At the site, investigators found human remains, including teeth and bones from the skull, jaw, hand and pelvis on the ground and in a bag collected by residents.

Human remains are also strewn on the floor of buildings near the mass grave, leading investigators to conclude that other people were most likely killed or buried at the same location, according to HRW.

Residents in Tadamon said that executions in the area were common. In interviews conducted in 2022, they described at least 10 other incidents of summary killings between August 2012 and January 2014 in Tadamon, Daraya, Moadamiya and surrounding areas.

The area was the scene of armed clashes between Syrian government forces and opposition fighters affiliated with the Free Syrian Army at numerous points between 2012 and 2013.

The government of ousted President Bashar al-Assad used summary killings along with other unlawful tactics, including arbitrary arrests, indiscriminate attacks and starvation, to forcibly displace residents from opposition-held areas, HRW said.

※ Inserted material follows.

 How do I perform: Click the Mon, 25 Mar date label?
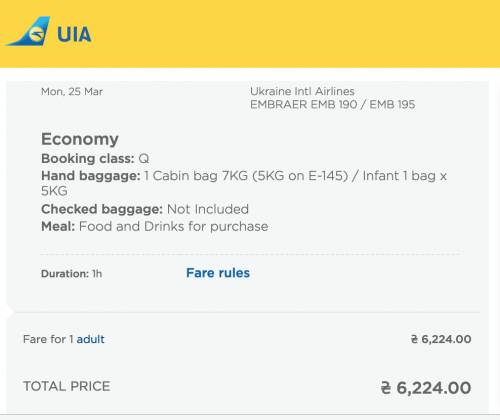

After the former government retook many of the former opposition-held areas in 2018, it designed and implemented policies that effectively allowed it to prevent people it perceived as opponents from returning to their homes, the nonprofit added.

Extrajudicial killings and summary executions are serious violations of international human rights law and may amount to crimes against humanity when carried out systematically or widely as state policy, HRW said.

The organization explained that access to due process and fair trials for the alleged perpetrators of the Tadamon massacre was “vital”, so the transitional authorities must guarantee unhindered access to independent observers who can help preserve evidence, such as the International, Impartial and Independent Mechanism for Syria and the United Nations Commission of Inquiry on Syria.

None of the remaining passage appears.